The impacts of anti-Blackness on our lives and public health


UW SPH Community,

Whatever hopes any of us might have had about 2023 bringing change for the better have been crushed under the weight of a January that began with the beating and killing of Tyre Nichols, reverberated with a series of tragic mass shootings, and culminated with the release of the horrific video of Memphis police assaulting Mr. Nichols.  

There are legitimate reasons why people — particularly those who have borne the brunt of racial violence in this country — might not watch this appalling video. When examples of anti-Black police brutality like this go viral, they contribute to the normalization of Black pain within society. We should not need to witness another devastating example of inhumanity against Black people to justify the need for anti-racist action. And yet, we also recognize that this video contributes to our collective consciousness and accountability for ensuring that Black Lives Matter.  

Its release is particularly tragic, coming just days before the advent of Black History Month, a time in which we celebrate Black excellence, beauty, and resistance. This pain was reinforced by yesterday’s announcement from the College Board that it has stripped requirements that instructors include Black Lives Matter, Critical Race Theory, and prominent Black authors from AP Courses in African American Studies. We reject and resist these attempts to erase Black history, narrative and culture.

These attacks demonstrate clearly that anti-Blackness is not just our nation's history but our present. We must face and reckon with the atrocities we are responsible for as a society. In our roles as Dean and Director of the Center for Anti-Racism and Community Health, we commit to dismantling institutionalized racism, particularly anti-Blackness, in our School and the broader UW enterprise and supporting the work of Black scholars. We also affirm the need to deepen our understanding of and participation in community-driven interventional approaches to address the culture and practice of policing in our society. 

We encourage you to reimagine how public health can be part of the solution –– how we can contribute to exposing the corrosive history of racism and positively contribute to the well-being of all communities. We were privileged to have had Dr. Elle Lett, a Black transgender woman, with us this week for a series of presentations about embedding anti-racism principles in our research, teaching, and practice. The Centers for Anti-Racism within the Schools of Public Health and Nursing jointly presented these lectures. Please join us for future conversations to reflect on how we can all introduce these principles into our work. 

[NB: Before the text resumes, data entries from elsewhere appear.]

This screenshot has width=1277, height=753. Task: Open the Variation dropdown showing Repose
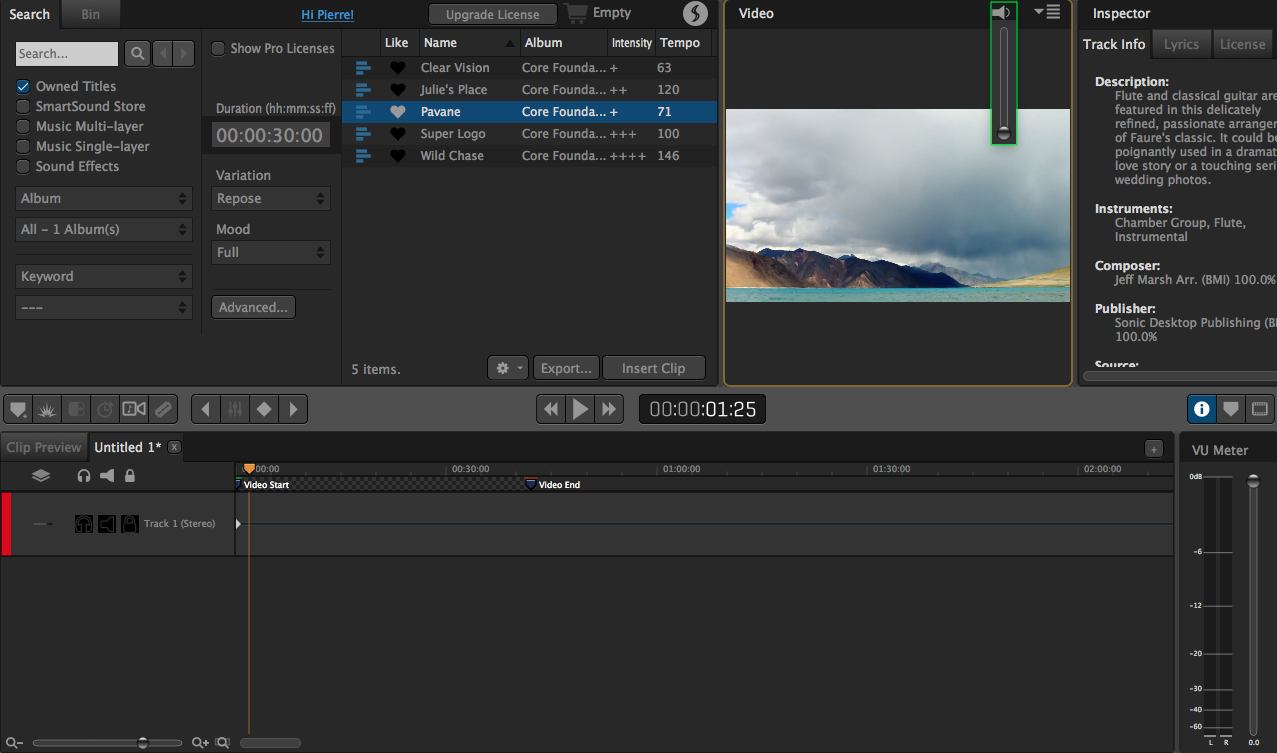tap(271, 199)

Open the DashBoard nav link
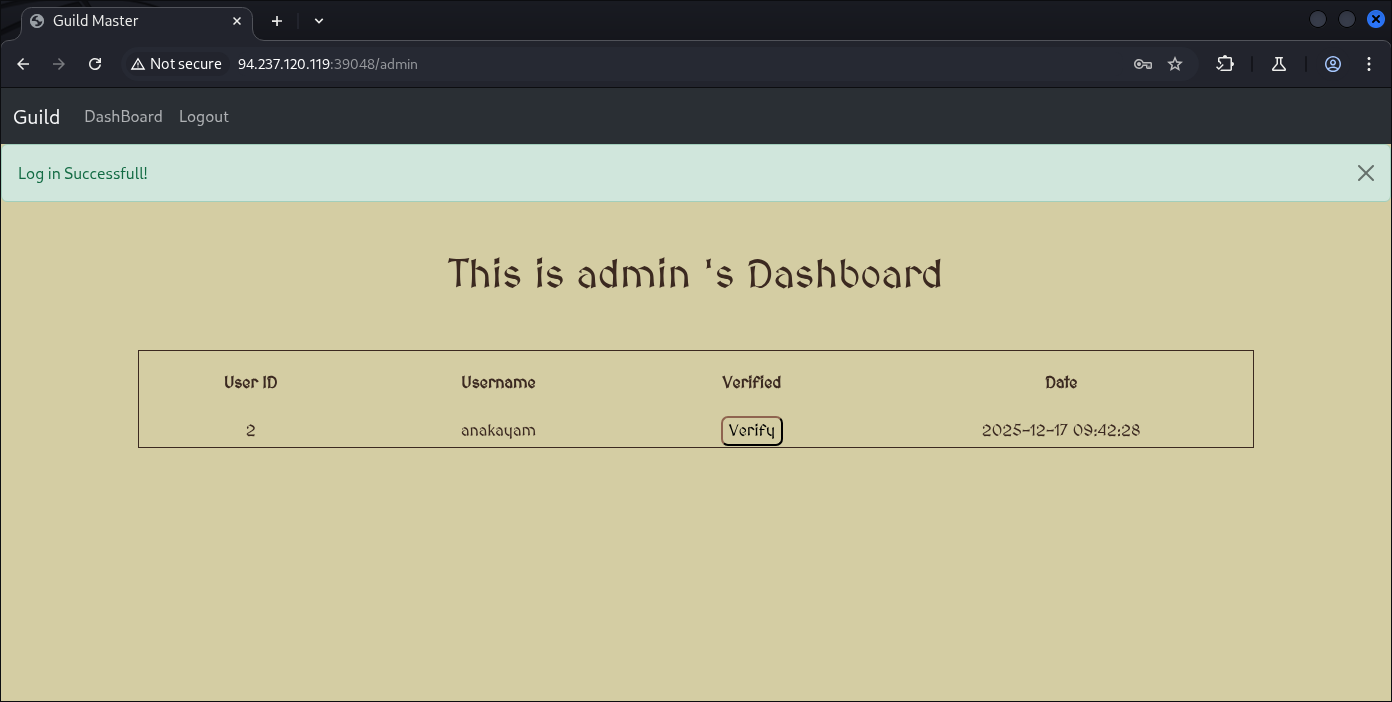123,117
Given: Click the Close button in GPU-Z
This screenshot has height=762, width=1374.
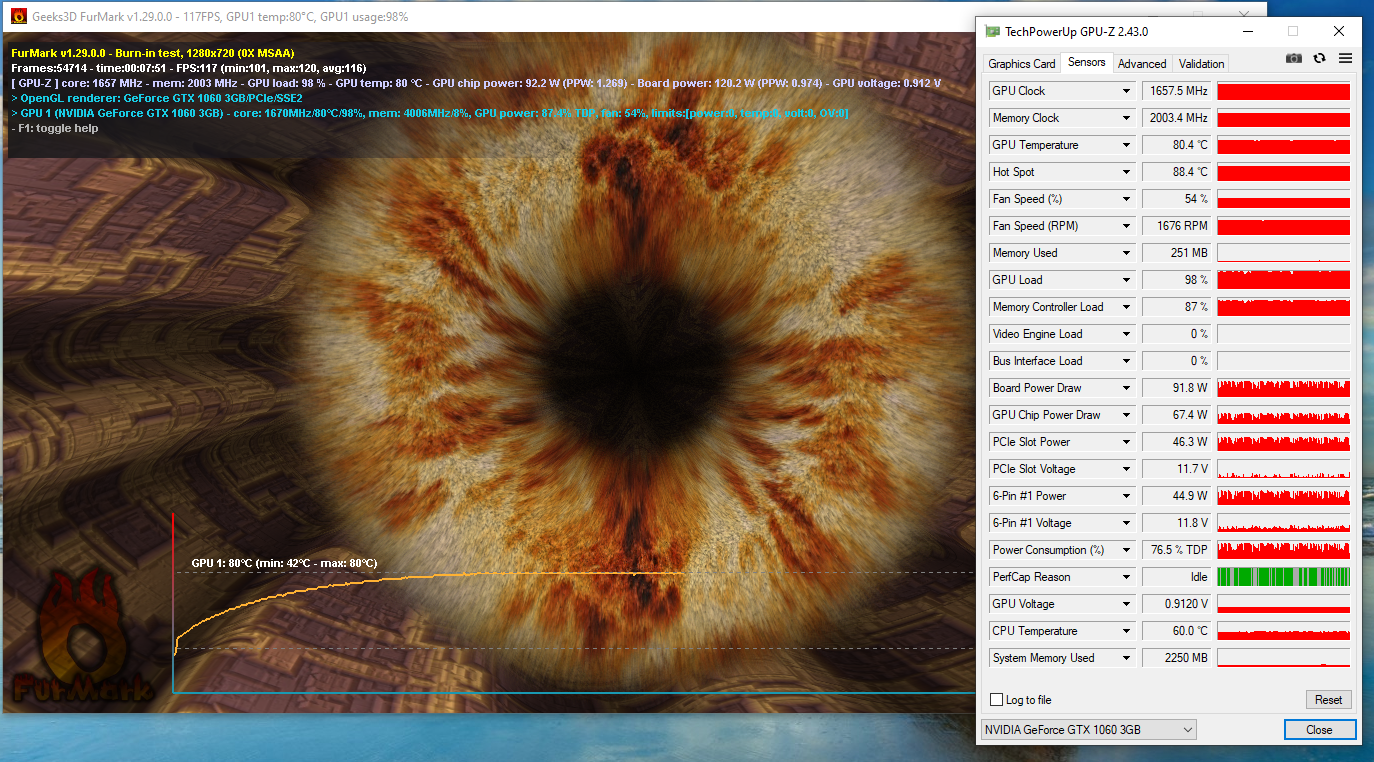Looking at the screenshot, I should point(1319,730).
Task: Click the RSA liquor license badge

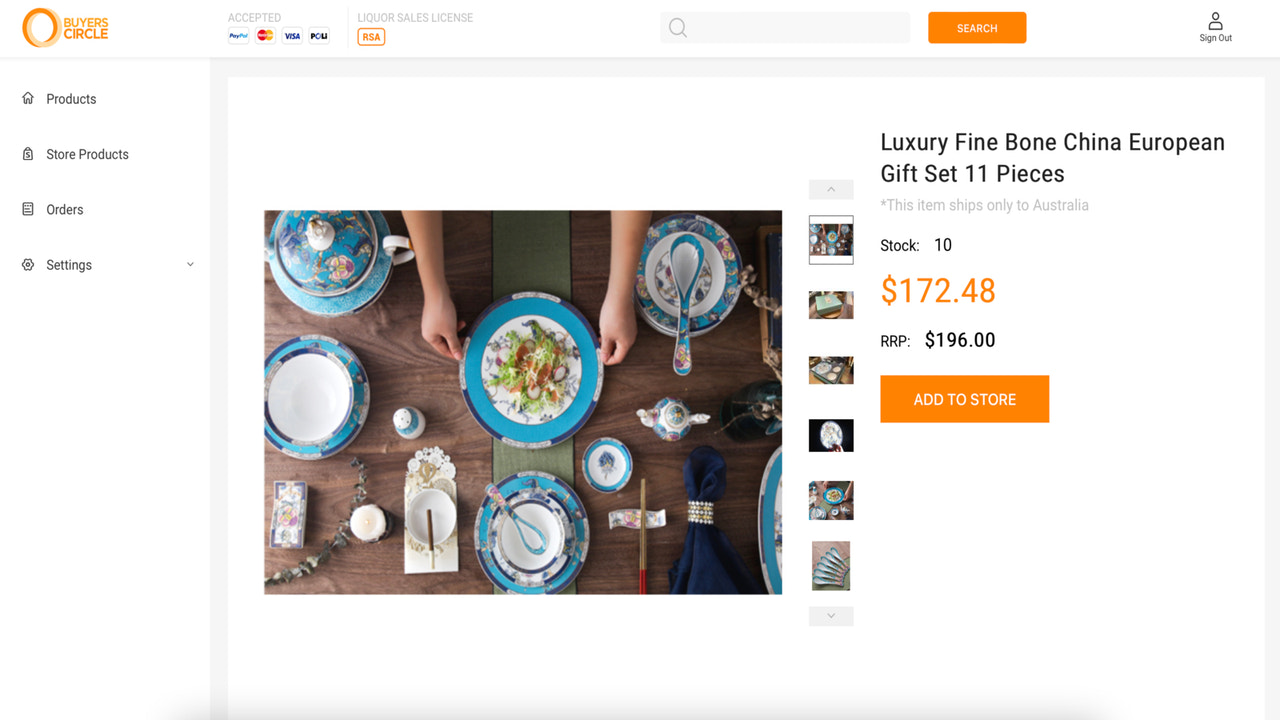Action: click(x=371, y=37)

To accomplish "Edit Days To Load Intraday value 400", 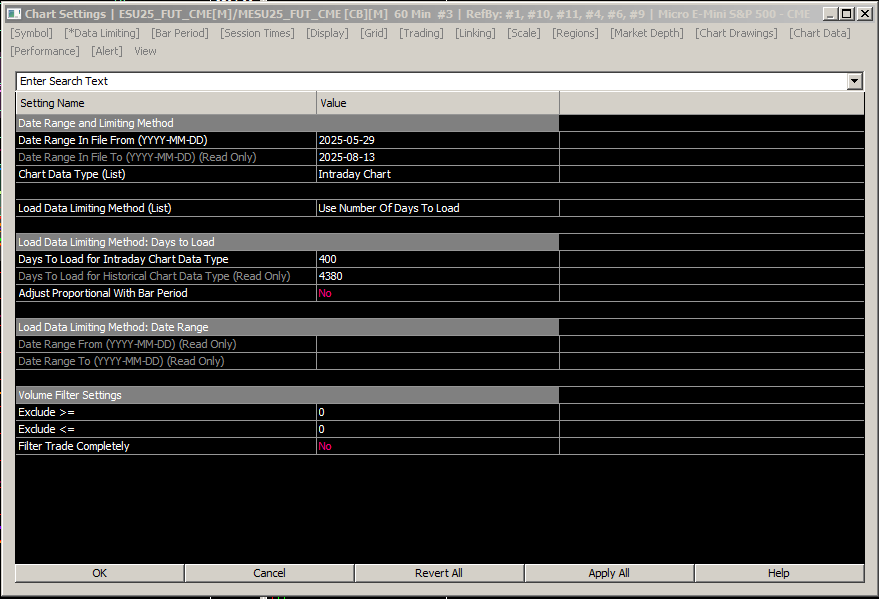I will 438,259.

We also want to encourage all of us to recommit to our shared work implementing anti-racist strategies within our own organization. Lean into and lift up the work conducted by the Center for Anti-Racism and Community Health (ARCH), our EDI committees across the School, and our faculty, staff, students, and community members deeply engaged in this work. Consider joining the ARCH email list. If you are a faculty or staff member in SPH and have not yet completed the UART Level 1A and Level 1B trainings, please sign up to take them this quarter; Level 1A is on Feb. 8, and Level 1B is on Feb. 22and March 8. Finally, if you are one of our faculty, please engage in ongoing conversations around revising the SPH Academic Affairs Handbook to align with our commitment to EDI and anti-racism. 

As you move ahead, we urge you to be kind to yourself and others. It is normal to feel hopeless, devastated, or angry in response to trauma. To our Black and Indigenous colleagues, classmates, and others whose communities are affected by excessive police brutality, we see you and recognize that the events of the last month are likely to be particularly traumatizing for you. We are here to support you; spaces are available for respite including the wellness rooms in HRC and affinity groups. Please see the bottom of this message for additional resources. To faculty and managers, if your colleagues, students, or direct reports need time to engage in self-care, please honor and respect their requests. 

Finally, we wanted to recognize the efforts of so many in our community who are working to address historic injustices impacting health, nationally and globally. Your efforts to address inequities within our organization and create inclusive spaces for students and community members do not go unnoticed. We see this in the work that graduate student Carolyn Fan and others have done to highlight the impacts of hate incidents on marginalized racial and ethnic groups during the pandemic, the work that alumnus Yolanda Evans does to support and advocate for adolescent health, and the work that Assistant Professor Arjee Restar does to lift up the health benefits of gender-affirming care. These are just some examples of the work happening across the School — work that can be both difficult and exhausting, but work that we know is also a labor of love. Be inspired and identify points for collective action and resistance for dismantling institutionalized racism, anti-Blackness and anti-Indigeneity. However you contribute to this work, know that it is making the world a better place — a place we all dream about and hope for.  

Please don't hesitate to reach out to us and share how we and the School can best support you in our shared mission to build a better future.